Testosterone Levels in Newborn Boys and Girls Related to Penile Length, Anogenital Distance (AGD) and External Genitalia Score (EGS)

Jon Sigurdssona, Inga Bartusevicieneb & Anna Nordenströma


aDepartment of Pediatric Endocrinology, Astrid Lindgren Children’s Hospital, Stockholm, Sweden; bClinical Laboratory, Karolinska University Hospital, Stockholm, Sweden


Background: Testosterone levels in newborns are changing over the first weeks of life. This dynamic change is making the assessment of infants with ambiguous genitalia complicated. The Clinical laboratory at Karolinska offer two different methods for measurement of serum testosterone, ECLIA (electrochemiluminescense immunoassay) and Liquid chromatography–tandem mass spectrometry (LC–MS/MS).

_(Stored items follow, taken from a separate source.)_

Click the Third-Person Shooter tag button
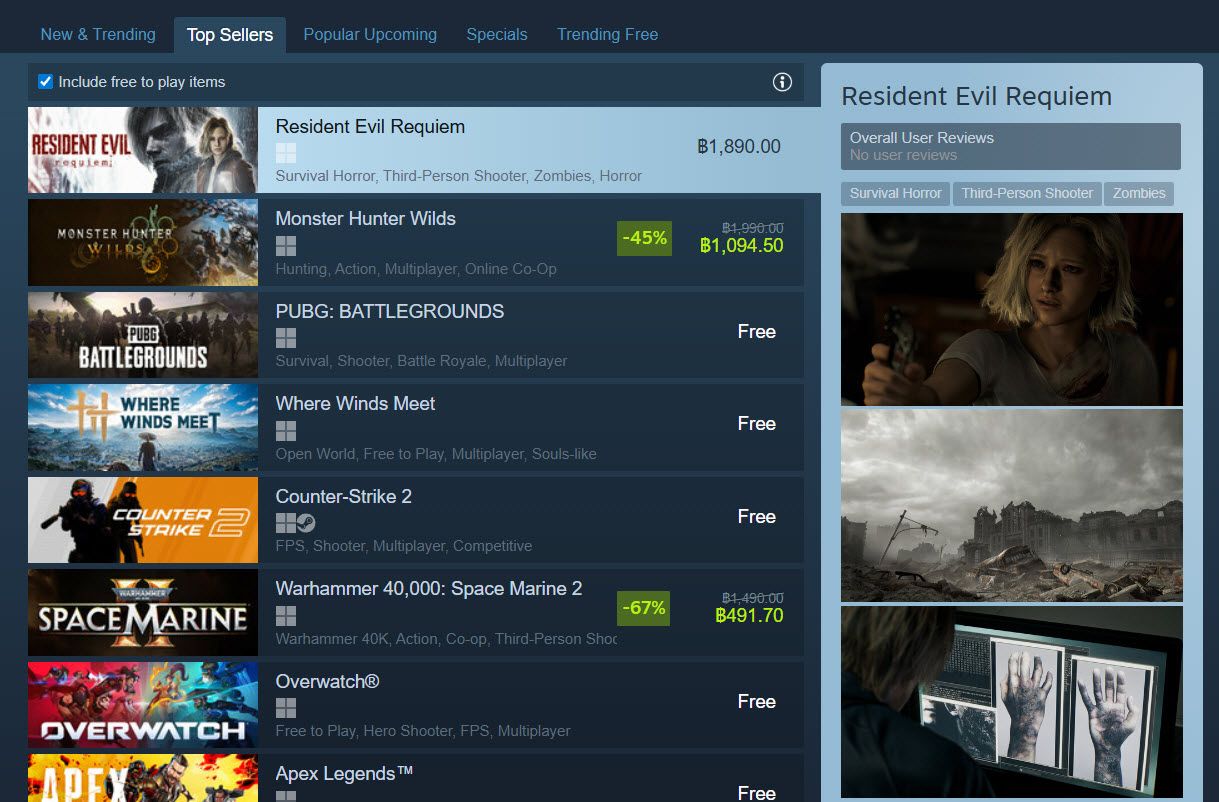This screenshot has width=1219, height=802. [x=1027, y=193]
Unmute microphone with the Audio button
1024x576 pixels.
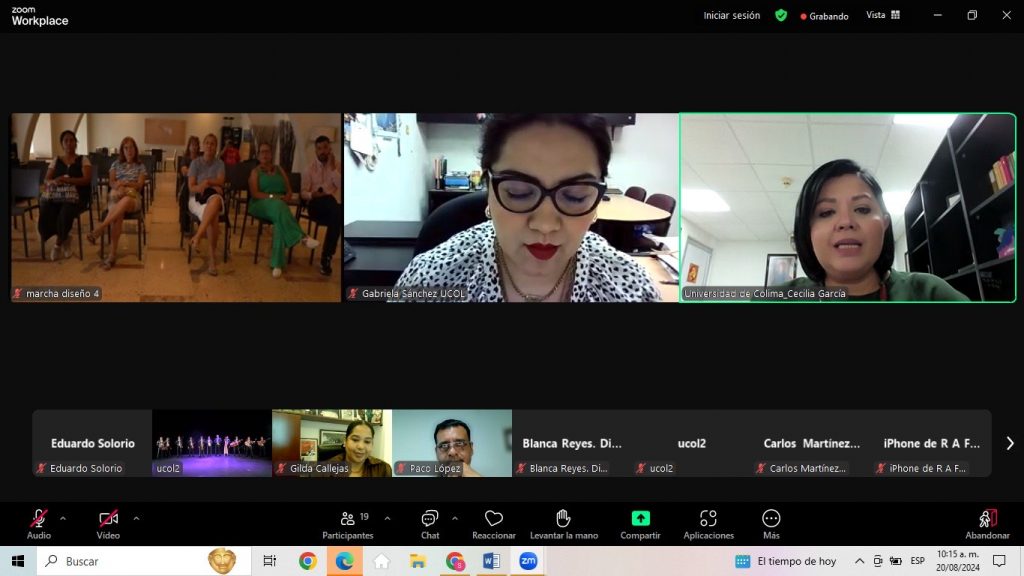click(x=38, y=523)
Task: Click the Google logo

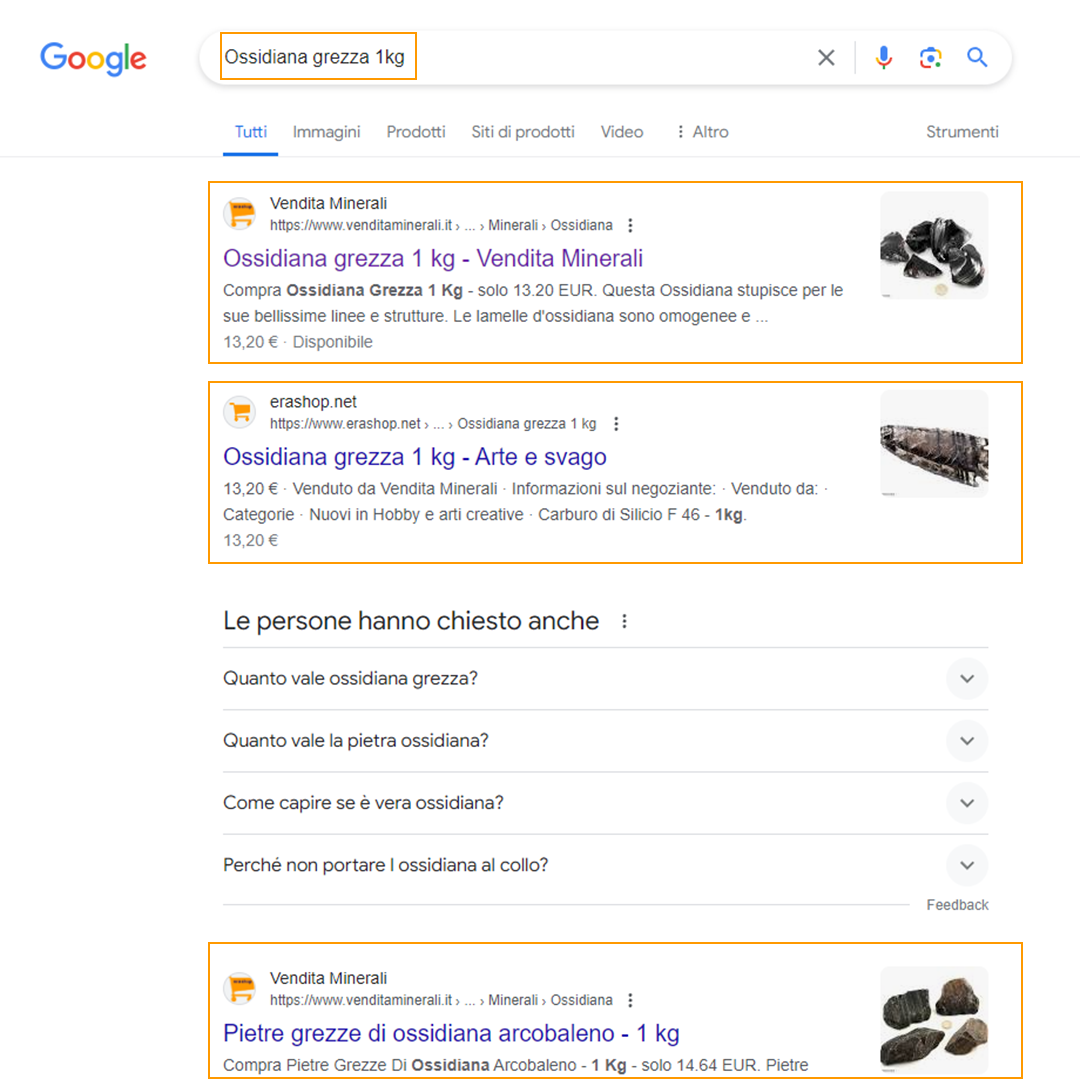Action: click(93, 58)
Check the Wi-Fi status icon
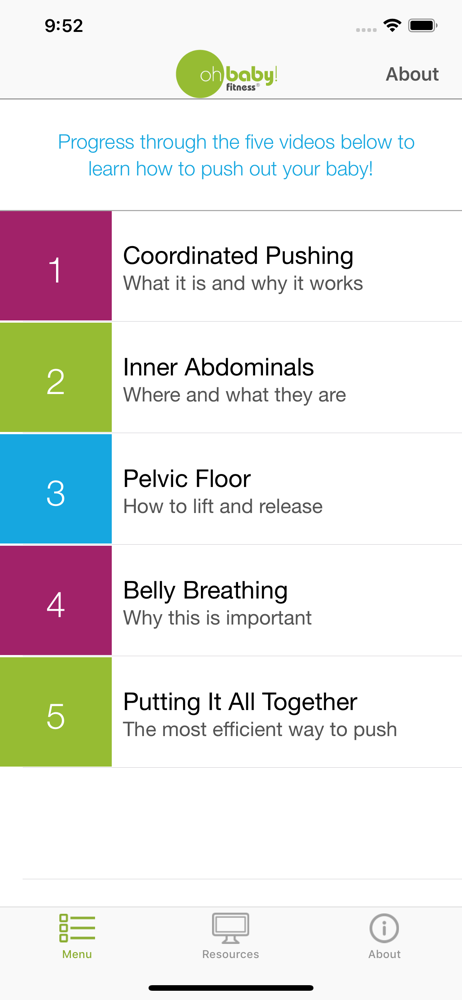The height and width of the screenshot is (1000, 462). (392, 26)
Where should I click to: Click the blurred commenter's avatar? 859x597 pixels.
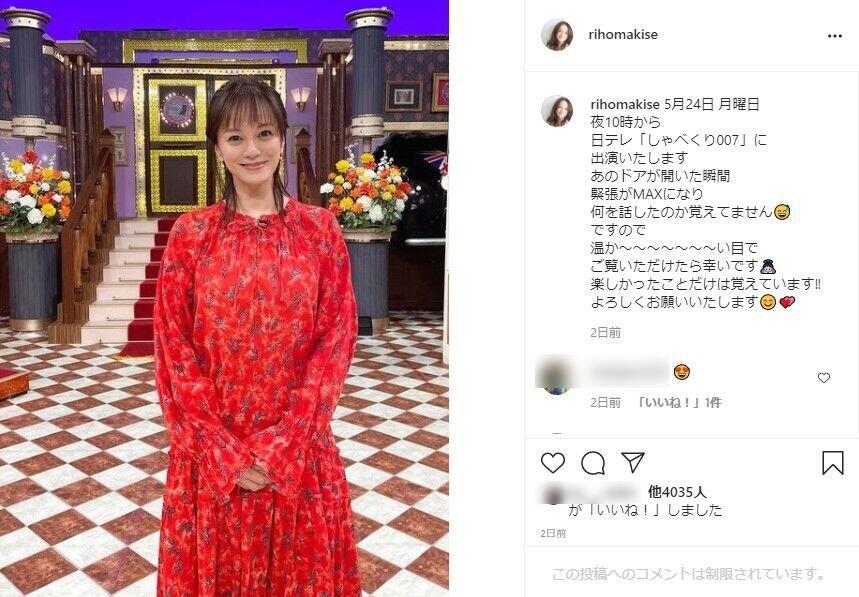click(x=553, y=375)
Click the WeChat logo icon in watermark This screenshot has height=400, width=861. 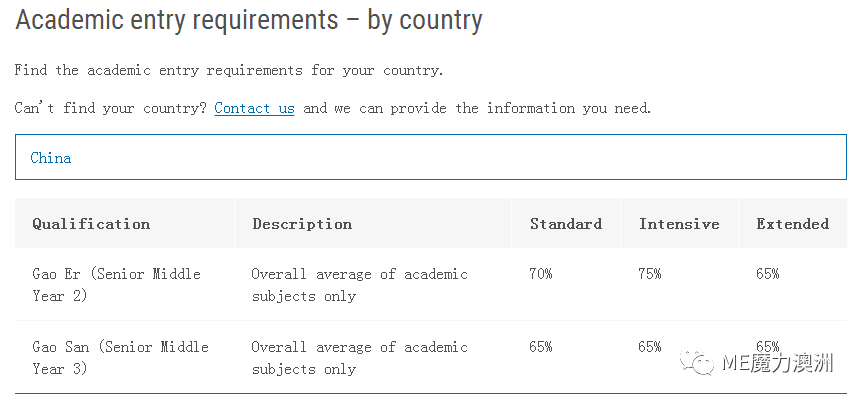[697, 362]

It is important to evaluate these two methods in the neonatal period and the use of them in the diagnostic work-up in newborns with atypical genitalia or genital ambiguity.

Objectives: To measure testosterone in serum of newborn boys and girls, to obtain reference values of importance in the hormonal evaluation of a newborn with ambiguous genitalia. In addition, we wanted to see if genital masculinisation could be related to the testosterone levels in boys and girls respectively.

Method: Testosterone was analysed using two methods: ECLIA and LC–MS/MS. Blood sample were obtained from 45 full-term babies, at the same time as the neonatal screening sample, day 2–3. Clinical data in 100 babies for penis and clitoris length and Ano-genital distances (AGD) were collected using digital calipers. AGDas: anus to posterior base of scrotum, AGDap: to anterior base of penis, AGDaf: to fourchette, AGDac: to anterior base of clitoris.

Results: S-testosterone (ECLIA) in male full-term babies (N=20) mean 7.5 nmol/L (4.8–15.0 nmol/L). Female full-term (N=24) mean 5.1 nmol/L (2.0–7.8 nmol/L). S-testosterone (LC-MS/MS) in male full-term babies (N=22) mean 1.9 nmol/L (0.3–4.9 nmol/L). Female full-term (N=23) mean 0.2 nmol/L (0.1–0.6 nmol/L). Correlation between the ECLIA and the LC-MS/MS methods was moderate positive (Correlation coefficients 0,55). Penis length (N=52) mean 3.19 cm (2.15–4.15 cm) with no correlation between penis length and testosterone, neither method. AGDas/ap in males was 0.53 and with no correlation with testosterone. AGDaf/ac in females was 0.43 and there was a low negative correlation between AGDaf/ac and testosterone with the ECLIA method (Correlation coefficient −0.44) and no correlation with the LC-MS/MS method (Correlation coefficient −0.25).

Conclusion: Testosterone levels were, as expected, significantly higher in the boys. The ECLIA method gave testosterone varying between 2.0 and 7.8 in the girls, most likely due to cross reactivity with adrenal metabolites. The LC- MS/MS method gave considerably lower measurements. Knowledge on the normal levels of testosterone in the neonatal period is essential and valuable for adequate evaluation when assessing babies with genital ambiguity.